Sunday, September 11, 2011

Tuesday, September 6, 2011

Sweet September.

Wow, I've really neglected this blog, but if there is anyone still out there I will be updating it more frequently.  Hunting season is coming up, and I've actually got a few recipe posts backlogged that I need to finish up and go live with.

My friend and hunting buddy John has located for us a new hunting ground, 40 acres that belong to his in-laws side of the family.  The old area we hunted last season (without success) isn't viable anymore since the owner's two Rhodesian Ridgebacks now roam freely within it, which is a shame since a huge field nearby happens to be planted in peanuts.  The habitat in the new area isn't ideal, almost all 15-20 year old planted pine with limited food sources and no water source, but there are some hardwoods on the perimeter, and the lot is surrounded by areas of farmland and more natural vegetation.  An asset is that it's hardly ever visited by humans except around the first of the year when it's swept for pine straw.  There is a mass of overgrown holly shrubs in the center of it where an old trailer site used to be, and there have definitely been deer bedding down there.  We found a few active deer trails leading into the area from the fields to the south.  I have a game cam out there now, I'll be curious to see what the pics are of.

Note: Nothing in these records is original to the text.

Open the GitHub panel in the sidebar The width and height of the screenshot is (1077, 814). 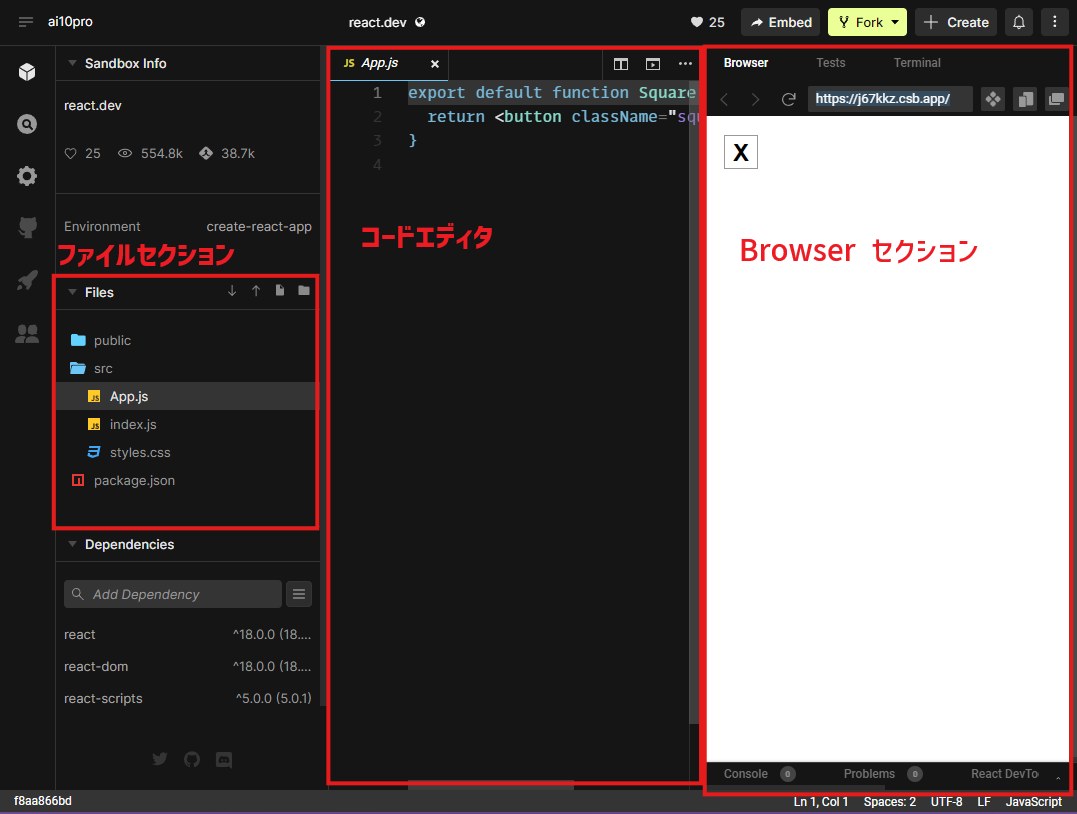(x=27, y=227)
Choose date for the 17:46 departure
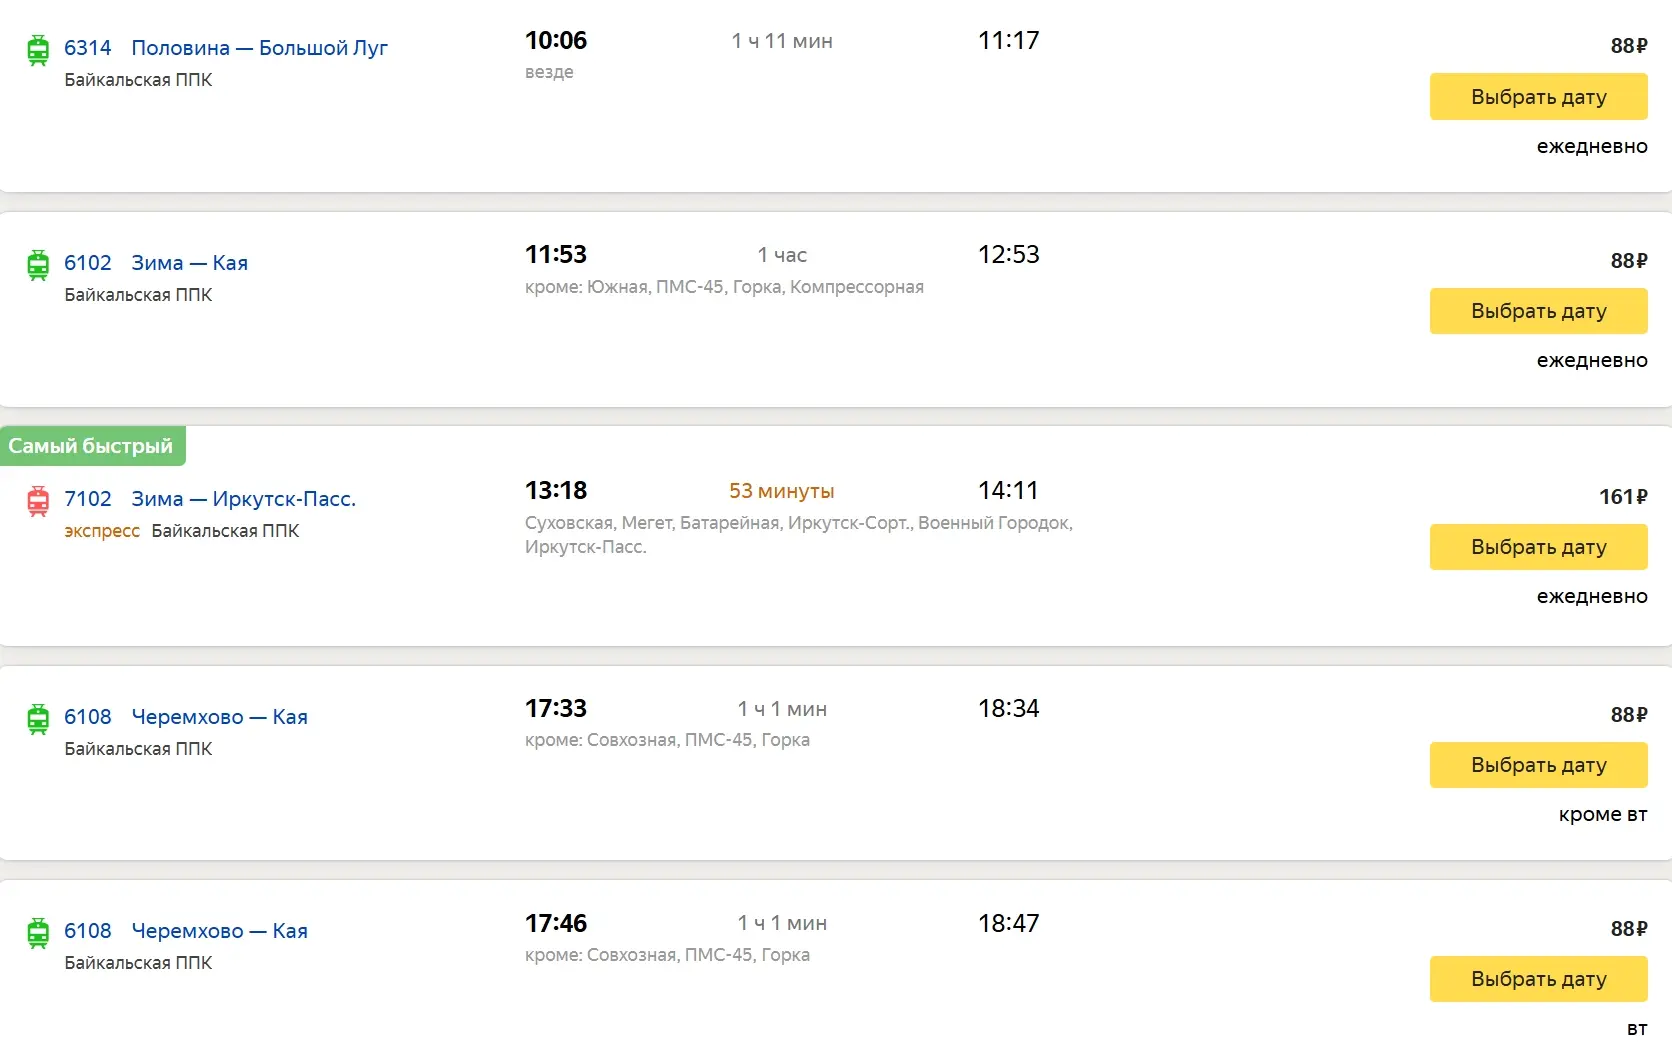The width and height of the screenshot is (1672, 1064). [1538, 979]
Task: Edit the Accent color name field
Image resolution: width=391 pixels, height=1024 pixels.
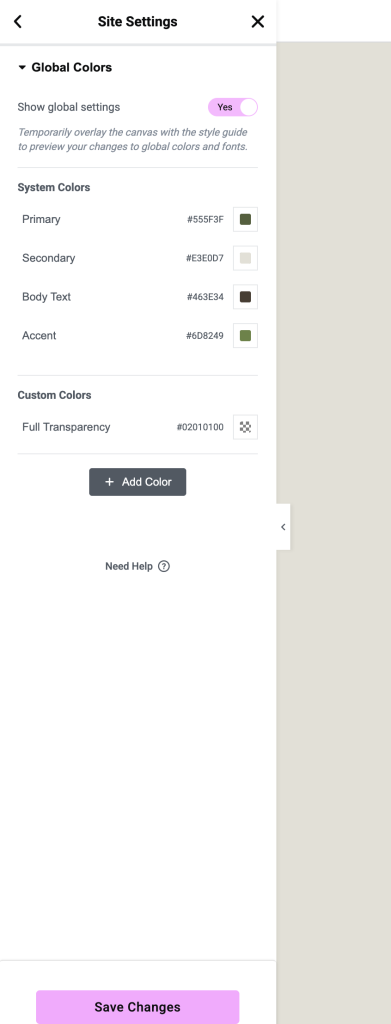Action: 39,336
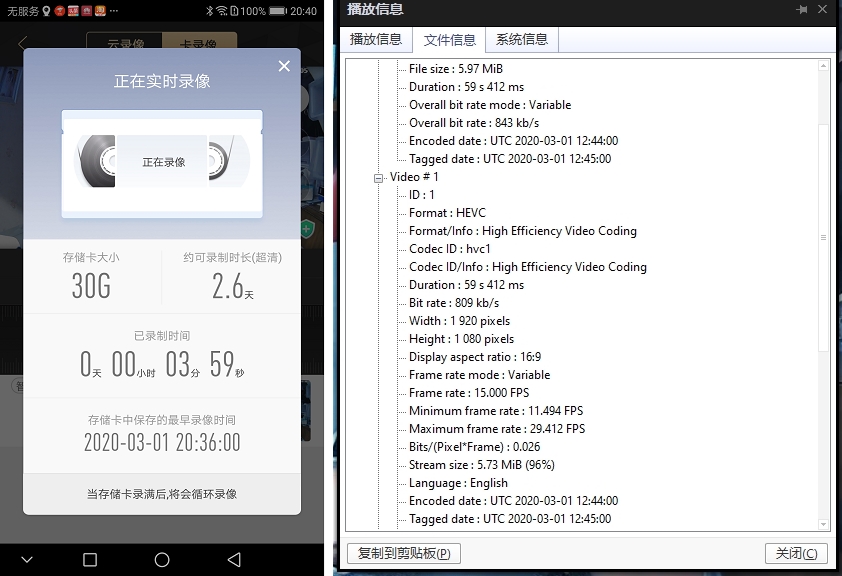Image resolution: width=842 pixels, height=576 pixels.
Task: Tap the Wi-Fi icon in the status bar
Action: [x=220, y=12]
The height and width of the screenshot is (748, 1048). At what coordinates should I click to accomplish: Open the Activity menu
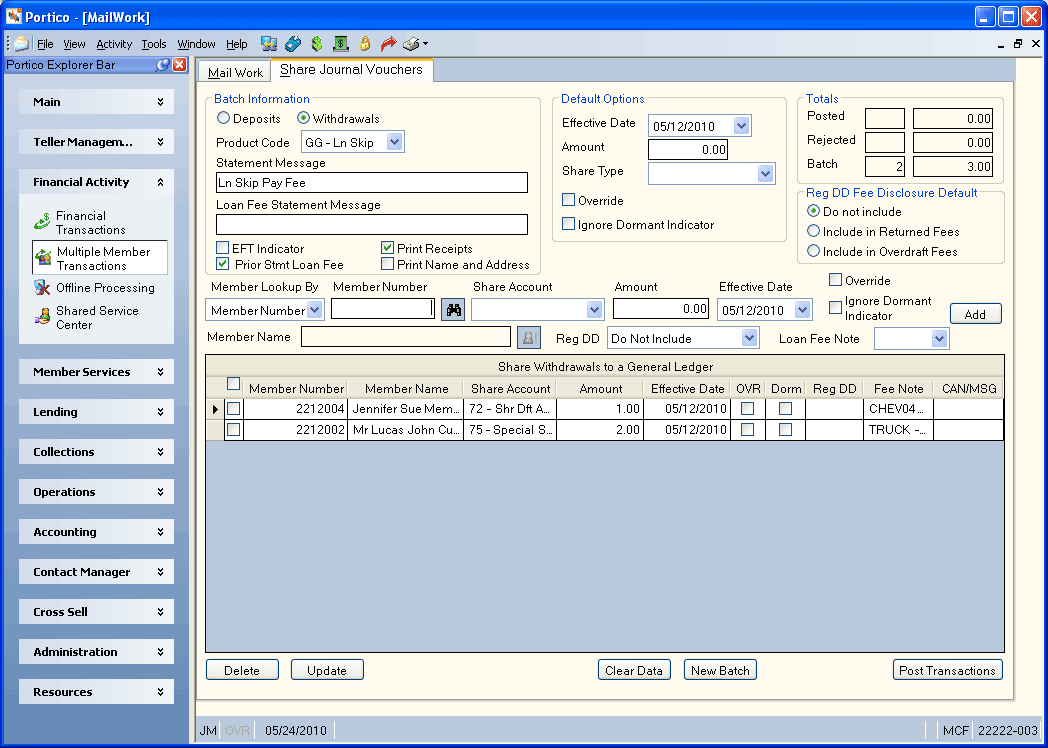[114, 44]
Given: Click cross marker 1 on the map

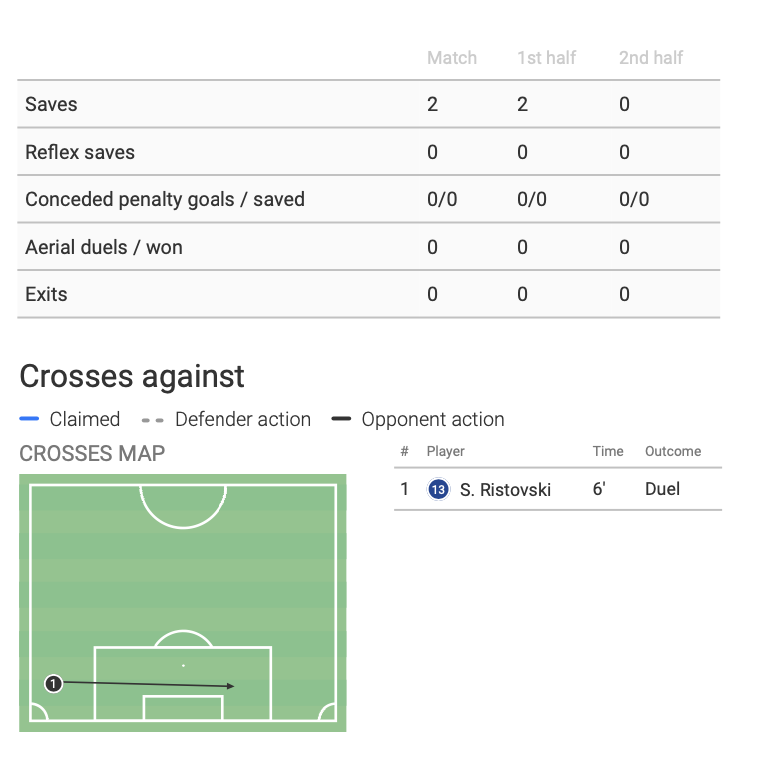Looking at the screenshot, I should click(x=54, y=683).
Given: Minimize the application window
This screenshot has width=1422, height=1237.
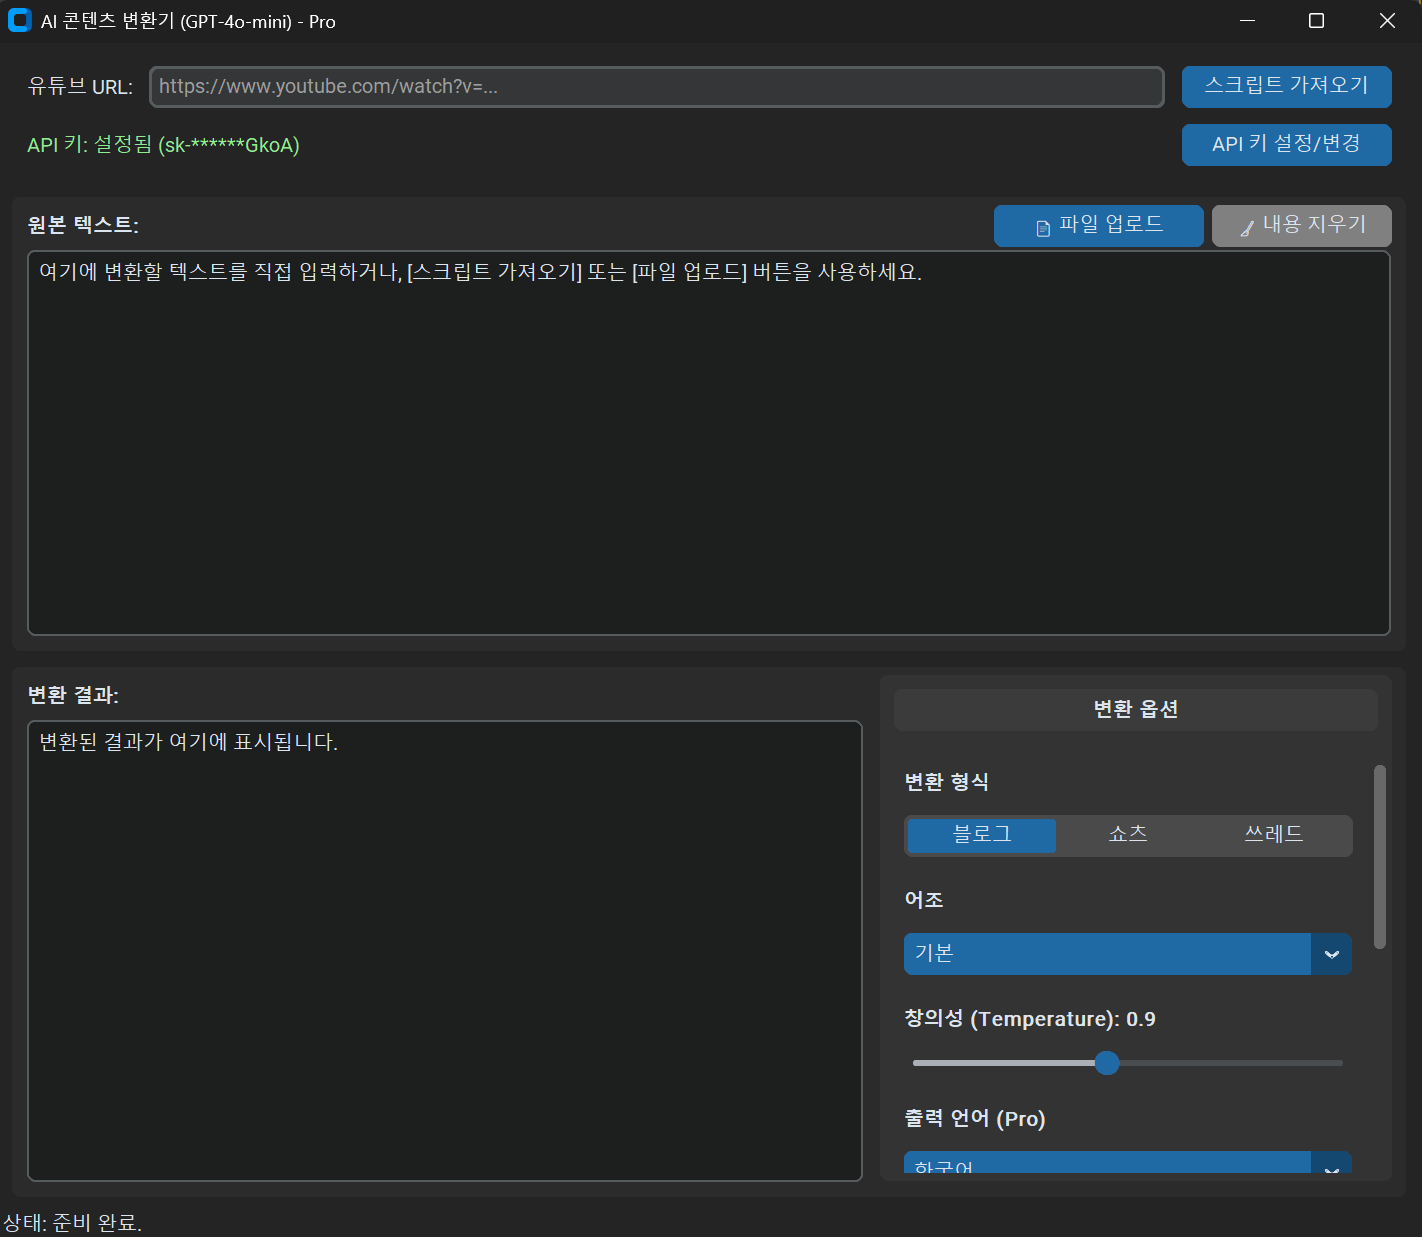Looking at the screenshot, I should [x=1247, y=21].
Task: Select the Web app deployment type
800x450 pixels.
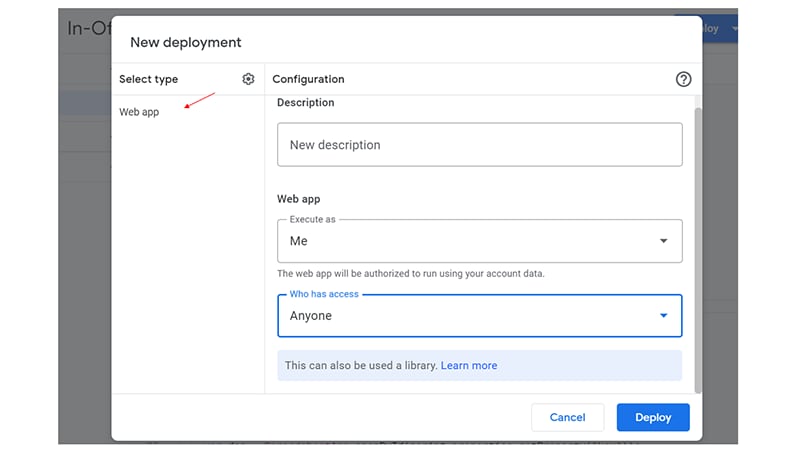Action: coord(139,112)
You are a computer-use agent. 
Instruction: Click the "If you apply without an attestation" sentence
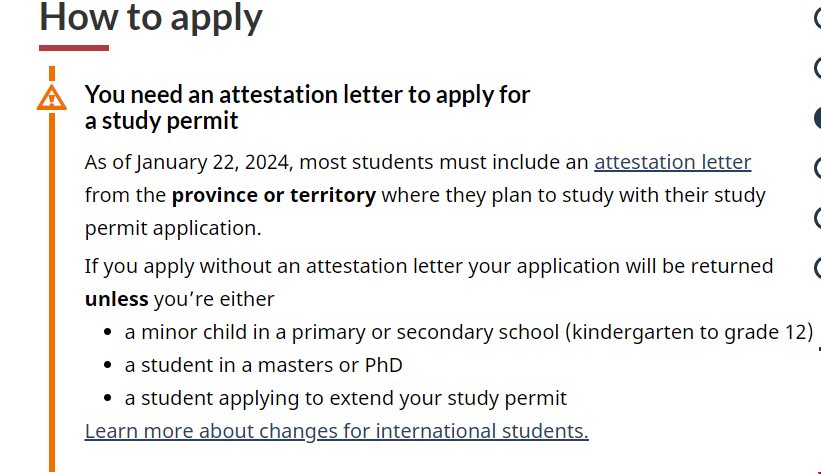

Archery season starts here on the 17th of September, just two Saturdays from now.  On one of my posts I think I briefly discussed my reservations about bowhunting before, but with careful consideration I will likely participate this year.  I have two bows now, both older models I picked up in great condition on the cheap.  The both date from the '70's as near as I can tell.  I've been practicing with both using the 20 yard range I set up in the dry drainage ditch behind my suburban home (if we weren't in a drought, I guess I'd be wading).  The first is the Ben Pearson Mustang recurve bow with a 45# draw weight that I've mentioned previously.  It's of wood-fiberglass construction, like the classic Bear Archery designs.  I consider it my training bow, but its still really fun to shoot.  It put some pain in my shoulders the first couple weeks though, I probably should have started with a lower draw weight recurve at first but I made it through.

The newer-to-me one is a Darton Huntsman compound with 55# draw weight, mint condition.  The Huntsman is an early production model recurve, very dissimilar in appearance from the modern arrow-casting machines out there, but it sure is handsomer, if not a faster shot.  It is noticeably faster than the Mustang however.  The one-piece riser and limb section is composed of laminated wood and fiberglass, just like the recurves of the era.  My best group so far is about five inches at 20 yards, not horrible I guess, and I don't plan on ever shooting it at a living critter any farther than that.

The Darton Huntsman, before I had a peep sight installed, propped up next to my tomato cage quiver.

So, if or when the opportunity presents itself, would I actually attempt to send a broadhead into a deer, knowing what can happen if any of a hundred things causes the arrow to be off and it ends up a worst-case scenario?  I honestly don't know until the time comes.  As much preparation as archery requires, even at this level I already know it's all about how the situation feels, and I'd have to feel very right to try it.

But I'm looking forward to the chance to make that decision.

20 yard pin is still a bit high.

In other news, we took a trip to the Smokys last week, and had amazing weather (this was pre-Lee).  Here is a pic of a doe and her fawn browsing the vegetation at Mt. LeConte Lodge, at 6500+ feet the highest lodge in eastern North America.  Being in the heart of Great Smoky Mountains National Park, these two are separated by many miles and many years from the closest legal hunter, to them humans are a minor annoyance at worst, a source of (illegal) handouts at best.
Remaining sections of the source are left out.